Work to complete: Your answer must consist of exactly the lines below, starting with the line with "900x506 pixels. How" and going on through the line with "Given: Open the JS transformers 'here' link", and nothing else.

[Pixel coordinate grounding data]
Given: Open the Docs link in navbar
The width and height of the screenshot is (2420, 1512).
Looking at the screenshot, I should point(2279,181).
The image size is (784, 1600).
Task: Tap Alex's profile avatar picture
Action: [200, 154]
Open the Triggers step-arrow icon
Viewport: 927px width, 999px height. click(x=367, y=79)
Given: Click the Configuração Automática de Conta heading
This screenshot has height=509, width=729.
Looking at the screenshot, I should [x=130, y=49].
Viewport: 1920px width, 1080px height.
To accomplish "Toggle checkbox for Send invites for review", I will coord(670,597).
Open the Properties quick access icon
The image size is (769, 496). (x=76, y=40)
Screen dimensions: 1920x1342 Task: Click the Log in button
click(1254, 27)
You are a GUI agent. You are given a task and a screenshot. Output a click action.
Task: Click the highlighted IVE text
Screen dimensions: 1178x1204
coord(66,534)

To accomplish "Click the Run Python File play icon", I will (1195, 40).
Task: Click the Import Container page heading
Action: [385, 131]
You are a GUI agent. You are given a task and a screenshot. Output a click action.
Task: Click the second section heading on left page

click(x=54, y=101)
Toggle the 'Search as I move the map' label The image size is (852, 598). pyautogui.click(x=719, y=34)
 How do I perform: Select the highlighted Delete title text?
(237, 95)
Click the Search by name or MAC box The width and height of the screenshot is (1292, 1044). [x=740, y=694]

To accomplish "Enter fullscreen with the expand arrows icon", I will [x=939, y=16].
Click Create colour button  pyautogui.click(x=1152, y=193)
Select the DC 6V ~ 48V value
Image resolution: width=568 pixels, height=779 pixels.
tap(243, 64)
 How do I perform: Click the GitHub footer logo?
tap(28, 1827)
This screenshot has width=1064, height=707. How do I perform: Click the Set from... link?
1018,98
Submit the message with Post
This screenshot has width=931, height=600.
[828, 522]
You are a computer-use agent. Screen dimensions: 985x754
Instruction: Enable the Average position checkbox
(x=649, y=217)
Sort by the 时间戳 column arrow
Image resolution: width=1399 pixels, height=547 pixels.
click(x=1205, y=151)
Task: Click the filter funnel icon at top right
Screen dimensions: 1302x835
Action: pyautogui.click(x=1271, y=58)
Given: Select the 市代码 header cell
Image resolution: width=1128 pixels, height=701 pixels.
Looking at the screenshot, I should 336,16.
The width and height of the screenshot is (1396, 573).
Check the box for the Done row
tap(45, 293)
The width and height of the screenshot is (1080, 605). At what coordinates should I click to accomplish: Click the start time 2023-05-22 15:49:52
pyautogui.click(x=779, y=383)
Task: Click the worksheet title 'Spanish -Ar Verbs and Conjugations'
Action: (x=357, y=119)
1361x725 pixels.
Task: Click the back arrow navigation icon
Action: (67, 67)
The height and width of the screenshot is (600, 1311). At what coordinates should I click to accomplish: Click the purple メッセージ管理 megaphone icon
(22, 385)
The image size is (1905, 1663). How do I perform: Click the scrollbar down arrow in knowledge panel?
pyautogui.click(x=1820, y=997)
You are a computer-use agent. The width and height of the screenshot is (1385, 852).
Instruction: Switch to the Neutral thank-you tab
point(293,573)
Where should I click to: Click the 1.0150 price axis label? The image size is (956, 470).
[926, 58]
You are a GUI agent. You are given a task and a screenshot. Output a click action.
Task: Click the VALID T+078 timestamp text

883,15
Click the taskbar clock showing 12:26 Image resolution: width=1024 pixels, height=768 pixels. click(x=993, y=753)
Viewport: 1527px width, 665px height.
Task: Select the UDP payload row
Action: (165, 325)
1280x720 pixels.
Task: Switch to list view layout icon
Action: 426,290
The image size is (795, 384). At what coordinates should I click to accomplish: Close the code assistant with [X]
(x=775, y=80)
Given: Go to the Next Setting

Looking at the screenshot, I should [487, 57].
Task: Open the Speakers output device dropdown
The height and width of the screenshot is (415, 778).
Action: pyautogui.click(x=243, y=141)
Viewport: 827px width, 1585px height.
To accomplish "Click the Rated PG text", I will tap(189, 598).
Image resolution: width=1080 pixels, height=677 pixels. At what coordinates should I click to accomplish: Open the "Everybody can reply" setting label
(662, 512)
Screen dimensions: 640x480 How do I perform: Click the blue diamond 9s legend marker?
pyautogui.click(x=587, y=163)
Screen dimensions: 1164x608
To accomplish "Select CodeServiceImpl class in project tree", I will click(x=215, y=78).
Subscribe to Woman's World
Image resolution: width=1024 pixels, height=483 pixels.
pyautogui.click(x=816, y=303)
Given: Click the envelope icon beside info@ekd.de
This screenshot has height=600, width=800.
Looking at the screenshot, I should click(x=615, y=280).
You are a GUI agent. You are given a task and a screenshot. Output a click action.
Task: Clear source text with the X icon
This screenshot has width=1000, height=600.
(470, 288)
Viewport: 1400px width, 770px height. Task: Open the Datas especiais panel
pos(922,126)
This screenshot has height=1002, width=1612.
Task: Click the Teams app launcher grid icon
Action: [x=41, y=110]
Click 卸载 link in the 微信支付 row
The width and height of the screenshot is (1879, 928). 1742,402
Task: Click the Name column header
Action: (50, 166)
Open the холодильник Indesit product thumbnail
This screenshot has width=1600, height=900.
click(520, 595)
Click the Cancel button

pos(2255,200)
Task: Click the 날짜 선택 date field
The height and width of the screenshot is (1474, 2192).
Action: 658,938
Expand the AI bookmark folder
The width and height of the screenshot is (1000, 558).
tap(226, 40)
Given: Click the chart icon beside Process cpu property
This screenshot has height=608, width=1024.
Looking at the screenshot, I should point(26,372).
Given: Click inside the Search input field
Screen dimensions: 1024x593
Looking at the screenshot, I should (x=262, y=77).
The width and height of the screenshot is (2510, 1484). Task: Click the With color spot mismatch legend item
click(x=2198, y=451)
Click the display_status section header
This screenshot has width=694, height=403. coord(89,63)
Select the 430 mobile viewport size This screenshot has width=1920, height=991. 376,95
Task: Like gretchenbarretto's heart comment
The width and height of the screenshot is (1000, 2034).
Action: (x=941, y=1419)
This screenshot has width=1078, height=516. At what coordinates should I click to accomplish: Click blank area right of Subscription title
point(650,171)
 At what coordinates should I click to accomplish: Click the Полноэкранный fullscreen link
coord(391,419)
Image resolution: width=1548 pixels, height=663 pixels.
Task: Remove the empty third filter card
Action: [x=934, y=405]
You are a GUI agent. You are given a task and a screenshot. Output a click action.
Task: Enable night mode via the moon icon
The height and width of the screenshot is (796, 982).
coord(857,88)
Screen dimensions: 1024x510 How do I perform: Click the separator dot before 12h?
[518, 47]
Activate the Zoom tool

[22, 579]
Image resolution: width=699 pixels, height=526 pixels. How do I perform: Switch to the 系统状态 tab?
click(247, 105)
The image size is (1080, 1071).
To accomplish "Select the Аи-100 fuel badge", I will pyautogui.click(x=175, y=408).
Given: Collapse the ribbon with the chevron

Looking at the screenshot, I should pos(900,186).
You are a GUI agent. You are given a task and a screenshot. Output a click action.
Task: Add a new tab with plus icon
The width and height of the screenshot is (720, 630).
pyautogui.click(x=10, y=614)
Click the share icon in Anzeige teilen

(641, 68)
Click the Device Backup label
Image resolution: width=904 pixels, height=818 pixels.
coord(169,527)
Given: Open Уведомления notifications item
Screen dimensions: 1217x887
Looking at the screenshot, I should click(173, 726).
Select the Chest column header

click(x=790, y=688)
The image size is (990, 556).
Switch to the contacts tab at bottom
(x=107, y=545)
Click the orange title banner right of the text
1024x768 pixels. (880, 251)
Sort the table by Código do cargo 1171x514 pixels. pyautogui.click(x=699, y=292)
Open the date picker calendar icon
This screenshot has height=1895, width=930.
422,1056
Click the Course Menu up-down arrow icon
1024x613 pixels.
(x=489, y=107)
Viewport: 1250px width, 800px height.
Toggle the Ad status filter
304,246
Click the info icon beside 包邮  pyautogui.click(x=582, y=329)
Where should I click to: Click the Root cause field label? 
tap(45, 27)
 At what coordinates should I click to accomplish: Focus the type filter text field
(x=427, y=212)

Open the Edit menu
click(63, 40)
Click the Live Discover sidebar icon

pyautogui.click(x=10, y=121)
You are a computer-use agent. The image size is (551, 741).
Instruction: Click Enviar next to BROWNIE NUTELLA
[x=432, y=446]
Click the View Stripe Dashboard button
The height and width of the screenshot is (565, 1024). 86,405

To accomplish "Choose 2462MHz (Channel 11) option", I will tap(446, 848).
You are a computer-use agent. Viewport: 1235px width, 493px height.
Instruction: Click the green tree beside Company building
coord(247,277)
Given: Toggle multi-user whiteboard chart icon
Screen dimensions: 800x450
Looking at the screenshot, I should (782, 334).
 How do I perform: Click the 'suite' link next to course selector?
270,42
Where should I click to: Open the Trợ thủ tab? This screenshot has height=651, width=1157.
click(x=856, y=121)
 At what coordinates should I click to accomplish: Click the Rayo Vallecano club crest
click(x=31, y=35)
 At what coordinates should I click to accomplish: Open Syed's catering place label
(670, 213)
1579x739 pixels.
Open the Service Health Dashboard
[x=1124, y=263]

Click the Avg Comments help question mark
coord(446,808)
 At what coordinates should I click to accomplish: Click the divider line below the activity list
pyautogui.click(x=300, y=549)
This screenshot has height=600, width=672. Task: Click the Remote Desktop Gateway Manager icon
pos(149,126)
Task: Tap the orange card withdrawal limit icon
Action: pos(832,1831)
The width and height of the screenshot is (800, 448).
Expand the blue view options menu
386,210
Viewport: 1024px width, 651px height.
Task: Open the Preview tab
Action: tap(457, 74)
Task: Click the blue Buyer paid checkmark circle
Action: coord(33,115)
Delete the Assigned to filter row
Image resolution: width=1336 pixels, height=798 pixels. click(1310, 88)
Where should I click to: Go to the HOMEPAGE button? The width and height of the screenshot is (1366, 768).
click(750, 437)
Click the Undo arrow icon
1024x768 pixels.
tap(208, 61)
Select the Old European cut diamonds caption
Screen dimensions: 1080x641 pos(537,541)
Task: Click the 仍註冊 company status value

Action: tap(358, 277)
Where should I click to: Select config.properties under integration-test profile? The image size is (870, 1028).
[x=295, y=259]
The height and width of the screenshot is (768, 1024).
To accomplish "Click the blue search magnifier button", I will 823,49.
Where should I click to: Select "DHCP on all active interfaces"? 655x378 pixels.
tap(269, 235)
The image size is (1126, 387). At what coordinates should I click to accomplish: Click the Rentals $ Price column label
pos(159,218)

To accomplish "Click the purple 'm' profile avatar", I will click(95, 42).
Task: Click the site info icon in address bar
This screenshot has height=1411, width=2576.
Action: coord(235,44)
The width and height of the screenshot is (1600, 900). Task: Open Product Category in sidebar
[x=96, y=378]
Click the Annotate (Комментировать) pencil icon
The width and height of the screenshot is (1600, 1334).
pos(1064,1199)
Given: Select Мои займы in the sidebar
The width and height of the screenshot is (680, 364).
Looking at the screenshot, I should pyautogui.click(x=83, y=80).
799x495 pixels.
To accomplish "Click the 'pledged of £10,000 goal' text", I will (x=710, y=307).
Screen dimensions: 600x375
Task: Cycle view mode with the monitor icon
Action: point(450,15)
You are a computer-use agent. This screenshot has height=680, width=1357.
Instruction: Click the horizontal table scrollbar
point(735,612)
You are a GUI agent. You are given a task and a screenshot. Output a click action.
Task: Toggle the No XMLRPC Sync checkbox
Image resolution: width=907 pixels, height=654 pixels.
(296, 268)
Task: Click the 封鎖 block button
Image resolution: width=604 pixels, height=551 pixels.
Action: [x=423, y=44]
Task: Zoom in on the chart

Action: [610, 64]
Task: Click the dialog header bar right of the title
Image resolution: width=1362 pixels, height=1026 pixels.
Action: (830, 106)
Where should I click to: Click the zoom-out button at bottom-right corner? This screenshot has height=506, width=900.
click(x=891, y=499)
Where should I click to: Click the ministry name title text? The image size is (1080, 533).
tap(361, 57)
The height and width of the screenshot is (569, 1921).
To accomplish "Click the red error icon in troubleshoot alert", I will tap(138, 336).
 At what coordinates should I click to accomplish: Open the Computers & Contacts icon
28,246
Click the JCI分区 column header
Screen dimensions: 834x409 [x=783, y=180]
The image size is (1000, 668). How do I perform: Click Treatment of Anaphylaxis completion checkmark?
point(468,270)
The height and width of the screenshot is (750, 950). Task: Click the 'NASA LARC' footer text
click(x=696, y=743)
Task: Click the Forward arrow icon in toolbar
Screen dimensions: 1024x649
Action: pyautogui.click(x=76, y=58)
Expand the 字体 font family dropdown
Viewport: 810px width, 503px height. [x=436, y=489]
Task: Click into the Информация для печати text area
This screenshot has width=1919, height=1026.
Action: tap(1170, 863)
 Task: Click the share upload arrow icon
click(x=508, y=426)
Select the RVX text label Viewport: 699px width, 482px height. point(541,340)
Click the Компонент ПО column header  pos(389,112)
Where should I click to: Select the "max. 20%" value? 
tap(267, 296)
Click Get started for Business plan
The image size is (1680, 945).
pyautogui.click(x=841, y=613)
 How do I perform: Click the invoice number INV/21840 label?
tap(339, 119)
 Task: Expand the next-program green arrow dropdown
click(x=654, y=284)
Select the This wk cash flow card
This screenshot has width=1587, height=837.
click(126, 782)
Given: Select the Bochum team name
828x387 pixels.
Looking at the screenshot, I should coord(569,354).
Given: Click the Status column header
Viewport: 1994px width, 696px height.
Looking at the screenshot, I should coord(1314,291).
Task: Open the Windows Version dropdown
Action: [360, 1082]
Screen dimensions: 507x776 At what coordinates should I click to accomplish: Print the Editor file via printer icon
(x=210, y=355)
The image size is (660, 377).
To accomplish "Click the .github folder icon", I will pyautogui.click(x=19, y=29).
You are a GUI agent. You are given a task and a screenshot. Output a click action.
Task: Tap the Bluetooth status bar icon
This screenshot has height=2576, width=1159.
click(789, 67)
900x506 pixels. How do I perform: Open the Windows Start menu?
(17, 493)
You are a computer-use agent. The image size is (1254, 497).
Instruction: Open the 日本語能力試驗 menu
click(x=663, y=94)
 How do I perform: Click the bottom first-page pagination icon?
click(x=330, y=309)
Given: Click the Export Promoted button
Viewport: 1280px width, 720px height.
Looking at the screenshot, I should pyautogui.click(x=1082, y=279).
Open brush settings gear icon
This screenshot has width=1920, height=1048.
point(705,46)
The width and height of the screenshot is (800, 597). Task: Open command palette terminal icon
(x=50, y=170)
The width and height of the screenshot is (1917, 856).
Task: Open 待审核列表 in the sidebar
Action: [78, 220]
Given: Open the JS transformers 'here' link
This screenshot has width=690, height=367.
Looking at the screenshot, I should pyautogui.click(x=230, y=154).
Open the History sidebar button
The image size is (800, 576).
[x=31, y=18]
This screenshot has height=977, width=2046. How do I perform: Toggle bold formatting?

Result:
900x506 pixels. How do I perform: Open the Windows Start menu?
(17, 493)
You are a computer-use agent. The image size is (1254, 497).
Instruction: Open the 日本語能力試驗 menu
click(x=663, y=94)
 How do I perform: Click the bottom first-page pagination icon?
click(x=330, y=309)
Given: Click the Export Promoted button
Viewport: 1280px width, 720px height.
Looking at the screenshot, I should pyautogui.click(x=1082, y=279).
Open brush settings gear icon
This screenshot has width=1920, height=1048.
point(705,46)
The width and height of the screenshot is (800, 597). Task: Open command palette terminal icon
(x=50, y=170)
The width and height of the screenshot is (1917, 856).
Task: Open 待审核列表 in the sidebar
Action: [78, 220]
Given: Open the JS transformers 'here' link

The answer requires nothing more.